Nous agissons vraiment de concert et ça se passe bien.
Alexandre Carré : Est-ce que cette coopération se fait également avec les organismes privés, avec des directeurs sécurité de la Tour Eiffel par exemple ?
Michel Felkay : Oui bien sûr, que cela soit la Tour Eiffel, la sécurité du Louvre ou des grands magasins par exemple. Nous-mêmes, nous employons de la sécurité privée lors des gros événements, comme le 14 juillet ou la Foire du Trône qui va se dérouler dans quelques semaines.
Alexandre Carré : Pouvez-vous préciser ?
Michel Felkay : Nous travaillons avec des sociétés de sécurité privée et nous passons des contrats. On peut employer, par exemple pour la Nuit Blanche, jusqu’à 3000 agents privés que l’on va répartir à différents points, sous l’autorité de policiers municipaux. Ils vont être utilisés à des tâches de filtrage, par exemple pour barrer une rue ou ce genre de choses. Et ça se passe bien.
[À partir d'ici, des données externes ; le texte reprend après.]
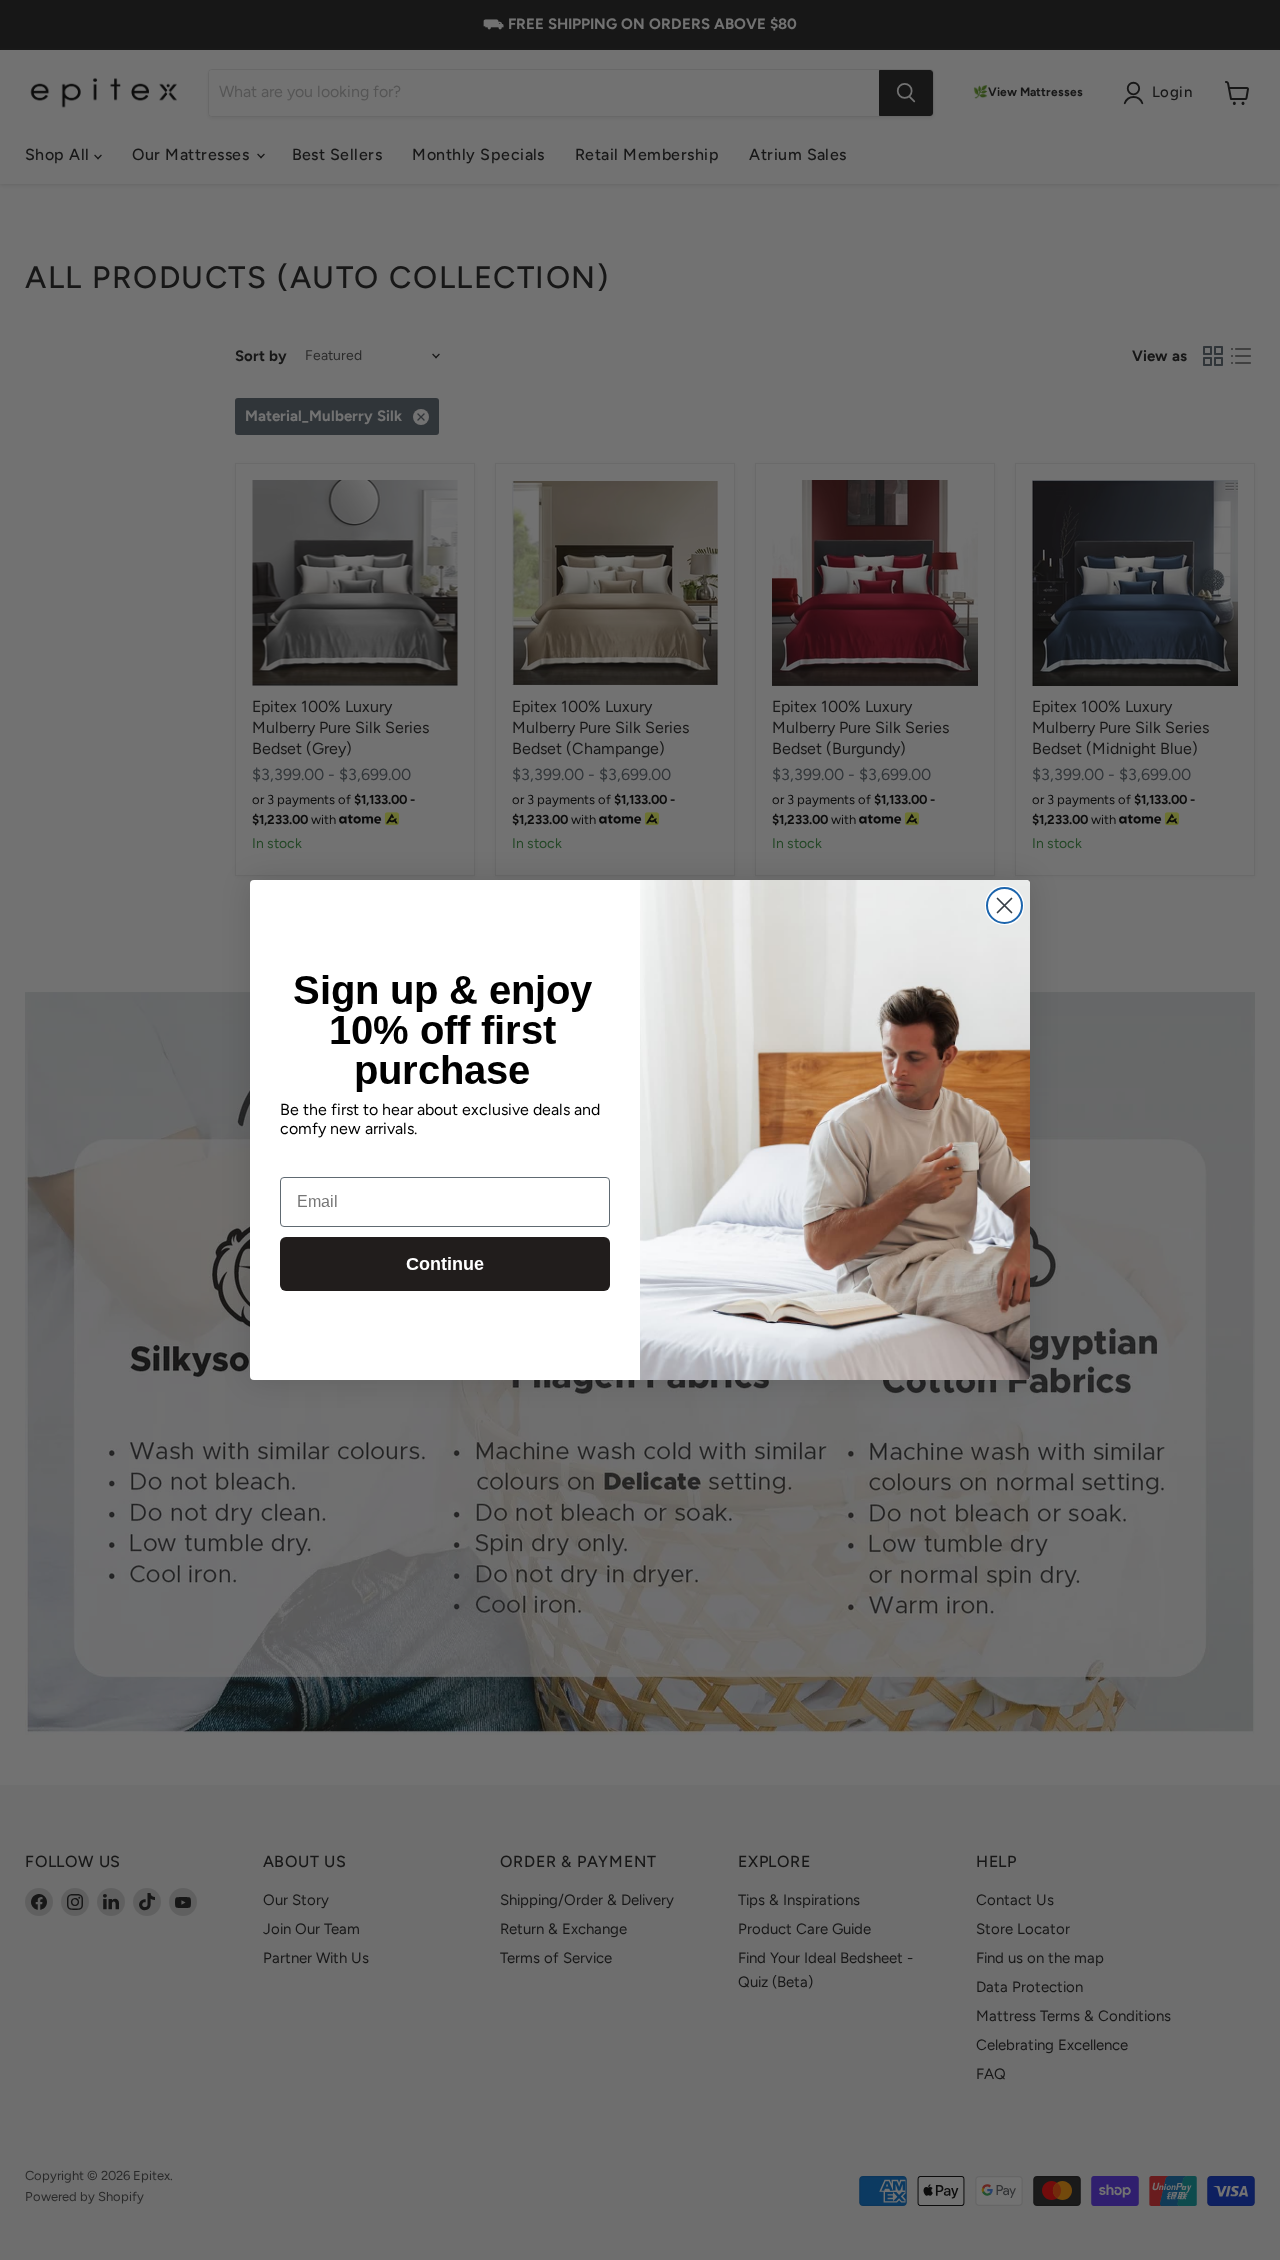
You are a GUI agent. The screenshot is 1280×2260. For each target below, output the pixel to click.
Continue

Avec par exemple la Tour Eiffel ou le Louvre, on essaye de se coordonner et ils sont très contents.
Par exemple, on a beaucoup de caches qui sont découvertes parce que les vendeurs à la sauvette enfouissent ça dans des trappes ou dans des buissons et nous saisissons tout et on emmène ça au commissariat. La coopération est bonne. Il faut que l’on agisse tous ensemble et c’est ça le continuum de sécurité, chacun dans son domaine de compétences.
Alexandre Carré : L’état vient d’annoncer une armada hors norme pour les JO : 45 000 policiers et gendarmes, 35 000 ne serait-ce que pour la cérémonie d’ouverture. Quels sont les enjeux pour la police municipale de Paris pour les JO mais aussi pour la Coupe du monde de rugby ?
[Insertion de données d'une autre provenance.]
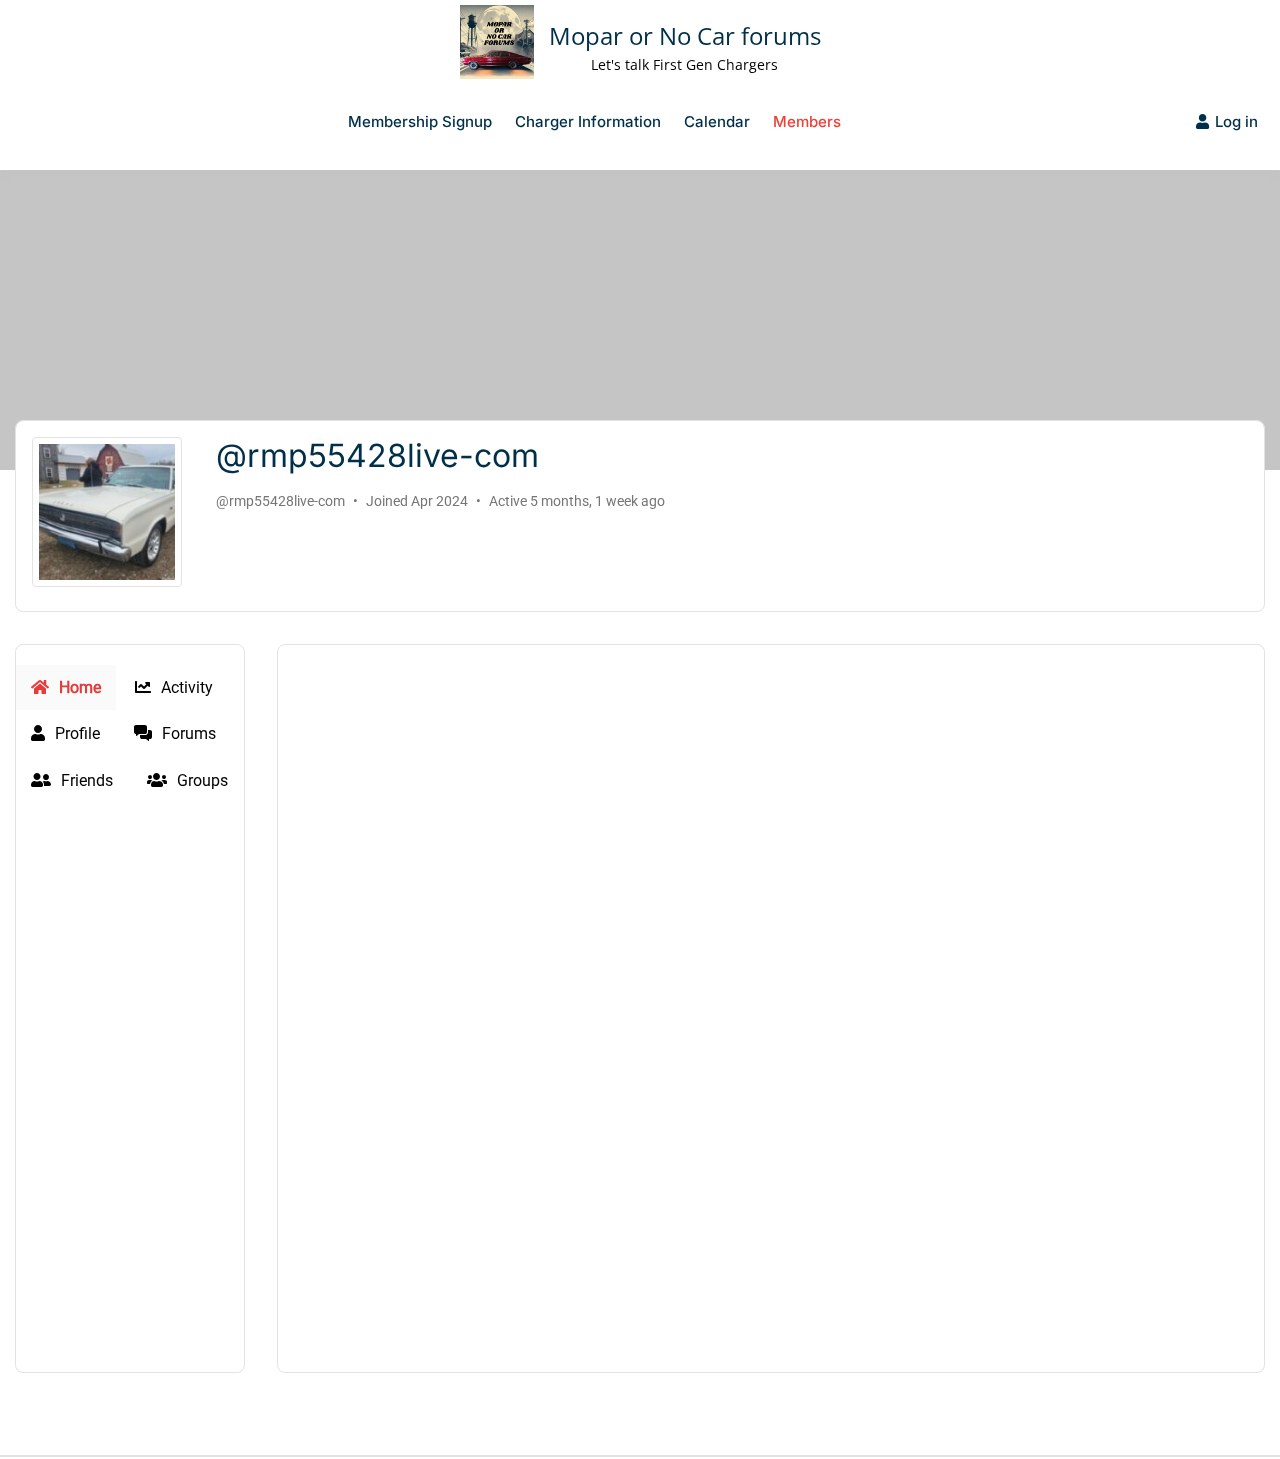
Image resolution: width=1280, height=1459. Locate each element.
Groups (200, 780)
Michel Felkay : On en est à élaborer des plans sur tous les sites olympiques puisque il y aura des zones d’approche qui vont permettre au public d’arriver. Et puis la police municipale s’occupera aussi de tout un tas de de festivités dans les arrondissements. Chaque maire d’arrondissement veut organiser sa propre festivité donc on s’occupera de la sécurité sur Paris en dehors des Jeux Olympiques.
La cérémonie d’ouverture est quelque chose d’un peu particulier puisque c’est d’une ampleur gigantesque sur 6 km et 400 000 personnes. On va gérer tous les quais hauts sans doute et l’État sera sur les quais bas. Tout cela s’affine au fur et à mesure.
On en est à comptabiliser combien d’agents on a jour par jour, pour pouvoir dire ce que l’on peut faire, ce que l’on peut donner pour coopérer avec les forces étatiques. Bref c’est un énorme travail, y compris de circulation mais également d’enlèvements de voitures puisque il y aura tous les Road events, c’est-à-dire tous ces parcours de triathlons, marathons, courses cyclistes qui vont traverser Paris.
On va être archi-pris mais c’est une chance pour les policiers municipaux et pour ceux qui veulent candidater, que de venir à Paris parce que ça ne se vit qu’une fois dans une carrière.